Return each of the following records word for word, with no changes.

___ RECORDS FOR THE TASK

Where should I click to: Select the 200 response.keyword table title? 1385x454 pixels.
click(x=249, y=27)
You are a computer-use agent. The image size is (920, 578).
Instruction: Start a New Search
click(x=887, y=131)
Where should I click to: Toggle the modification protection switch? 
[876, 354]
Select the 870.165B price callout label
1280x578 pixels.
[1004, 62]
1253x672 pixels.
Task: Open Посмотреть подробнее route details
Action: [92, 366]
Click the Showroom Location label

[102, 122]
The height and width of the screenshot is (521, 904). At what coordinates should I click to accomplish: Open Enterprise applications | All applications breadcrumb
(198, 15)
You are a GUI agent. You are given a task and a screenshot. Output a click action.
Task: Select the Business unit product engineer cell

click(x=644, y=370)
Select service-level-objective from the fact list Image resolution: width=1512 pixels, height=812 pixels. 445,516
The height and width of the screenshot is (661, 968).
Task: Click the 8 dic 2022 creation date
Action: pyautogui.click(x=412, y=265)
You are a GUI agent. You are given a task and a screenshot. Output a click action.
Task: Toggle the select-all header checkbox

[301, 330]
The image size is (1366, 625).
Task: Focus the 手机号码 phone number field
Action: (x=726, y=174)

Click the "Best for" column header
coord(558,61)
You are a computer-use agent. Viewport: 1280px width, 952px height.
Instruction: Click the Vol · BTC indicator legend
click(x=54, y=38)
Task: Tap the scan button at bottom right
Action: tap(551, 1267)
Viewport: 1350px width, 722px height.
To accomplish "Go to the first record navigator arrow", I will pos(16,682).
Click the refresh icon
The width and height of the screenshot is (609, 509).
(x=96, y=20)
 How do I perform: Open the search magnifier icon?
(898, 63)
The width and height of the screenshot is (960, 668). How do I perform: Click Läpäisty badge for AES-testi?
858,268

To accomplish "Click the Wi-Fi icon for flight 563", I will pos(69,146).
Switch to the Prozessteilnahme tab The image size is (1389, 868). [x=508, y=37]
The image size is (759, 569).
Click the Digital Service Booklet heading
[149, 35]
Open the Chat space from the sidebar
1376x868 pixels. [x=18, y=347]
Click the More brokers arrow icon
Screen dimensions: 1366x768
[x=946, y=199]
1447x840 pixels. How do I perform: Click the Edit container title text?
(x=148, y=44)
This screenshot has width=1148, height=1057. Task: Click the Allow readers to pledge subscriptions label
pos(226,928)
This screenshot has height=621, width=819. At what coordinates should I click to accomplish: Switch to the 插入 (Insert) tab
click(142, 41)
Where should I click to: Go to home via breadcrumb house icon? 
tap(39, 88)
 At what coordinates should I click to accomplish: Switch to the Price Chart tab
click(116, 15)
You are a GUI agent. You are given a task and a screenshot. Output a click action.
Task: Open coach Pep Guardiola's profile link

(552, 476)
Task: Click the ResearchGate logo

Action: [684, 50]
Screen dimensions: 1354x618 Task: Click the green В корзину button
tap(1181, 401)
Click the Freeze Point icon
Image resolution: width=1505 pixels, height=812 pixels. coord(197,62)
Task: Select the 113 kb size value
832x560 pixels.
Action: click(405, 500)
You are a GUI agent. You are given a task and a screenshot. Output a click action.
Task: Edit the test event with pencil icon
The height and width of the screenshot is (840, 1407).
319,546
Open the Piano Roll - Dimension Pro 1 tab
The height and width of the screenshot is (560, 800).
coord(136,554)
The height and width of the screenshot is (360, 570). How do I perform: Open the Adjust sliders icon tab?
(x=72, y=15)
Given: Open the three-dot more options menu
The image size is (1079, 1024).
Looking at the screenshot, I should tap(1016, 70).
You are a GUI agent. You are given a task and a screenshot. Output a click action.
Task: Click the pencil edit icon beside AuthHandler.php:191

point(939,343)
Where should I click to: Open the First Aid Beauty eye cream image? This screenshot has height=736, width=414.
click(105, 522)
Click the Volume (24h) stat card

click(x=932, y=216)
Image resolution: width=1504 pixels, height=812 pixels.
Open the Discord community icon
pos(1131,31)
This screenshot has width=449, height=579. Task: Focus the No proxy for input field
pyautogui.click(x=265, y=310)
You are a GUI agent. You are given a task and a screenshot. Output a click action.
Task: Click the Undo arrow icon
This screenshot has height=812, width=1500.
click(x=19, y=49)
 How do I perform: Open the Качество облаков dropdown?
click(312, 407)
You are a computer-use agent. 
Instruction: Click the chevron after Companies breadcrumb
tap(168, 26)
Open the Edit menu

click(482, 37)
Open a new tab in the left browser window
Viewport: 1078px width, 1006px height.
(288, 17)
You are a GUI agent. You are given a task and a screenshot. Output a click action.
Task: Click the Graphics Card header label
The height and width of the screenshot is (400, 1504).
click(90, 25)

______

TASK OUTPUT ::
Where should I click to: Select the 200 response.keyword table title? 1385x454 pixels.
click(x=249, y=27)
You are a computer-use agent. The image size is (920, 578).
Instruction: Start a New Search
click(x=887, y=131)
Where should I click to: Toggle the modification protection switch? 
[876, 354]
Select the 870.165B price callout label
1280x578 pixels.
[1004, 62]
1253x672 pixels.
Task: Open Посмотреть подробнее route details
Action: [92, 366]
Click the Showroom Location label

[102, 122]
The height and width of the screenshot is (521, 904). At what coordinates should I click to accomplish: Open Enterprise applications | All applications breadcrumb
(198, 15)
You are a GUI agent. You are given a task and a screenshot. Output a click action.
Task: Select the Business unit product engineer cell

click(x=644, y=370)
Select service-level-objective from the fact list Image resolution: width=1512 pixels, height=812 pixels. 445,516
The height and width of the screenshot is (661, 968).
Task: Click the 8 dic 2022 creation date
Action: pyautogui.click(x=412, y=265)
You are a GUI agent. You are given a task and a screenshot. Output a click action.
Task: Toggle the select-all header checkbox

[301, 330]
The image size is (1366, 625).
Task: Focus the 手机号码 phone number field
Action: (x=726, y=174)

Click the "Best for" column header
coord(558,61)
You are a computer-use agent. Viewport: 1280px width, 952px height.
Instruction: Click the Vol · BTC indicator legend
click(x=54, y=38)
Task: Tap the scan button at bottom right
Action: tap(551, 1267)
Viewport: 1350px width, 722px height.
To accomplish "Go to the first record navigator arrow", I will pos(16,682).
Click the refresh icon
The width and height of the screenshot is (609, 509).
(x=96, y=20)
 How do I perform: Open the search magnifier icon?
(898, 63)
The width and height of the screenshot is (960, 668). How do I perform: Click Läpäisty badge for AES-testi?
858,268

To accomplish "Click the Wi-Fi icon for flight 563", I will pos(69,146).
Switch to the Prozessteilnahme tab The image size is (1389, 868). [x=508, y=37]
The image size is (759, 569).
Click the Digital Service Booklet heading
[149, 35]
Open the Chat space from the sidebar
1376x868 pixels. [x=18, y=347]
Click the More brokers arrow icon
Screen dimensions: 1366x768
[x=946, y=199]
1447x840 pixels. How do I perform: Click the Edit container title text?
(x=148, y=44)
This screenshot has width=1148, height=1057. Task: Click the Allow readers to pledge subscriptions label
pos(226,928)
This screenshot has height=621, width=819. At what coordinates should I click to accomplish: Switch to the 插入 (Insert) tab
click(142, 41)
Where should I click to: Go to home via breadcrumb house icon? 
tap(39, 88)
 At what coordinates should I click to accomplish: Switch to the Price Chart tab
click(116, 15)
You are a GUI agent. You are given a task and a screenshot. Output a click action.
Task: Open coach Pep Guardiola's profile link

(552, 476)
Task: Click the ResearchGate logo

Action: [684, 50]
Screen dimensions: 1354x618 Task: Click the green В корзину button
tap(1181, 401)
Click the Freeze Point icon
Image resolution: width=1505 pixels, height=812 pixels. coord(197,62)
Task: Select the 113 kb size value
832x560 pixels.
Action: click(405, 500)
You are a GUI agent. You are given a task and a screenshot. Output a click action.
Task: Edit the test event with pencil icon
The height and width of the screenshot is (840, 1407).
319,546
Open the Piano Roll - Dimension Pro 1 tab
The height and width of the screenshot is (560, 800).
coord(136,554)
The height and width of the screenshot is (360, 570). How do I perform: Open the Adjust sliders icon tab?
(x=72, y=15)
Given: Open the three-dot more options menu
The image size is (1079, 1024).
Looking at the screenshot, I should tap(1016, 70).
You are a GUI agent. You are given a task and a screenshot. Output a click action.
Task: Click the pencil edit icon beside AuthHandler.php:191

point(939,343)
Where should I click to: Open the First Aid Beauty eye cream image? This screenshot has height=736, width=414.
click(105, 522)
Click the Volume (24h) stat card

click(x=932, y=216)
Image resolution: width=1504 pixels, height=812 pixels.
Open the Discord community icon
pos(1131,31)
This screenshot has width=449, height=579. Task: Focus the No proxy for input field
pyautogui.click(x=265, y=310)
You are a GUI agent. You are given a task and a screenshot. Output a click action.
Task: Click the Undo arrow icon
This screenshot has height=812, width=1500.
click(x=19, y=49)
 How do I perform: Open the Качество облаков dropdown?
click(312, 407)
You are a computer-use agent. 
Instruction: Click the chevron after Companies breadcrumb
tap(168, 26)
Open the Edit menu

click(482, 37)
Open a new tab in the left browser window
Viewport: 1078px width, 1006px height.
(288, 17)
You are a GUI agent. You are given a task and a screenshot. Output a click action.
Task: Click the Graphics Card header label
The height and width of the screenshot is (400, 1504).
click(90, 25)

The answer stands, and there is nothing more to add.